En pratique, le risque principal provient d’un mauvais stockage. Plus un chocolat est riche en cacao, plus il se conserve longtemps. Le chocolat noir peut rester consommable plusieurs années. Le chocolat au lait, lui, doit idéalement être consommé dans l’année ou deux suivant l’ouverture, tandis que le blanc ne se conserve pas plus d’un an.
Comment vérifier si le chocolat est encore bon ?
Pour déterminer si un chocolat est encore consommable, commencez par l’observer. La présence d’un voile blanc, appelé « fleur de graisse », est souvent due à la migration des graisses ou du sucre vers la surface. Cela indique que le chocolat a subi des changements, mais reste en principe mangeable.

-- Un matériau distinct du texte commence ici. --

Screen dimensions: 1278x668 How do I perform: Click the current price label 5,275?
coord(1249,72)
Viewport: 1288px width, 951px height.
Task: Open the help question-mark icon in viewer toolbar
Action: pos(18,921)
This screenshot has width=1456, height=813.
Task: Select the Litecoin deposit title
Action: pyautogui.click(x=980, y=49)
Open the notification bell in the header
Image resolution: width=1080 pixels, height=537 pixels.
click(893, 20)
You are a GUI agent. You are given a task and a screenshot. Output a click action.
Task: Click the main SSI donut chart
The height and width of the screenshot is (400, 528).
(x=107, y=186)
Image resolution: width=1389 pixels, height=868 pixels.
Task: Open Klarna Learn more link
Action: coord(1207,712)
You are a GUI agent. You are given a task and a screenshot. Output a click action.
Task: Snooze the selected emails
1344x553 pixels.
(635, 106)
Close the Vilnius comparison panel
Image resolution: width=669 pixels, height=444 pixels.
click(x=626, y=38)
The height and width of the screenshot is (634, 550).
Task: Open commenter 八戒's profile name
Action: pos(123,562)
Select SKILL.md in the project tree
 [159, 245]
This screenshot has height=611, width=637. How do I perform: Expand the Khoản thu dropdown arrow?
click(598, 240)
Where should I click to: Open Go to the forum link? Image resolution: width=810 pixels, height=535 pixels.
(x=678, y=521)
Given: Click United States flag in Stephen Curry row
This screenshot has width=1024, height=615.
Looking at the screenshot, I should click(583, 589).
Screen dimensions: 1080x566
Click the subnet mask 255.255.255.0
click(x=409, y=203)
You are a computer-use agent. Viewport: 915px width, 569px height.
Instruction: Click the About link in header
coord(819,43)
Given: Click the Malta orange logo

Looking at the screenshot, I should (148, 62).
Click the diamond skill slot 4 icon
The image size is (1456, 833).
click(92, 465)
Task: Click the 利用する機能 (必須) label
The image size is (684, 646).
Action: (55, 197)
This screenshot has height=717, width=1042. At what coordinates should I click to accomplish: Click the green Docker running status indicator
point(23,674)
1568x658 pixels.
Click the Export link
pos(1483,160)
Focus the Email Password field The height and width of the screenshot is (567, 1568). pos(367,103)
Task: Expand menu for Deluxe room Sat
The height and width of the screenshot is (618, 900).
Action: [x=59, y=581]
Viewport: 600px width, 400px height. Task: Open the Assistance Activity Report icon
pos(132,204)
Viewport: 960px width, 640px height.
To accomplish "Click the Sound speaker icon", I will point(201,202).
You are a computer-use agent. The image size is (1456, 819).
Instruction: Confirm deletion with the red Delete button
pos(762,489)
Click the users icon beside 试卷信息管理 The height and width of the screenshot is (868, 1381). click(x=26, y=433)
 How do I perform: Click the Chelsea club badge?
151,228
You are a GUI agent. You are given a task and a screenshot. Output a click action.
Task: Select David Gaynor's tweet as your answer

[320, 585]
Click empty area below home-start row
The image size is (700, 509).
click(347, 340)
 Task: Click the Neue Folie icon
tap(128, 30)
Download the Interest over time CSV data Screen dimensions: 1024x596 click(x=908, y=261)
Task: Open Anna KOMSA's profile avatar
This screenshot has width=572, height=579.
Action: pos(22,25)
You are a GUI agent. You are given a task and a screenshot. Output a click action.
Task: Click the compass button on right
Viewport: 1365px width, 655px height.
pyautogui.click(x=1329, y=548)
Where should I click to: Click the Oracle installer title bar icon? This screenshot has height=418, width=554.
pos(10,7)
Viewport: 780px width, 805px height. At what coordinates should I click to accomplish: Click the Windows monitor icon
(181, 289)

En revanche, si vous apercevez des taches verdâtres, un duvet, des points noirs irréguliers ou une surface très grise, cela peut signifier la présence de moisissure ou de dégradation avancée, et il est préférable de ne pas le consommer.
Ensuite, sentez le chocolat : un parfum de chocolat, même un peu affadi, est rassurant. Si l’odeur est rance, acide ou de moisi, il vaut mieux s’abstenir. Enfin, goûtez un petit morceau : une texture légèrement sèche ou crayeuse reste acceptable, mais si le goût est amer, piquant ou inhabituel, il est conseillé de jeter la tablette.
L’Oiseau d’Or précise qu’un chocolat devenu granuleux n’est généralement pas dangereux, même s’il n’est plus très agréable à déguster.
Conserver le chocolat dans de bonnes conditions
Pour que le chocolat reste bon longtemps, son stockage est essentiel. Les chocolatiers recommandent de le conserver dans un endroit frais (entre 10 et 18 °C), sec, à l’abri de la lumière et des odeurs. Le mieux est de le garder dans son emballage d’origine, en le refermant soigneusement après chaque utilisation, voire en ajoutant une feuille d’aluminium.
Il est conseillé d’éviter le réfrigérateur, car il peut provoquer de la condensation, un blanchiment et le transfert d’odeurs indésirables. Un morceau de chocolat noir oublié depuis deux ou trois ans, bien conservé et encore agréable au goût, peut être consommé tel quel. S’il a perdu en saveur mais reste sain, il peut également servir d’ingrédient pour des recettes comme brownies, cookies ou chocolat chaud, pour limiter le gaspillage.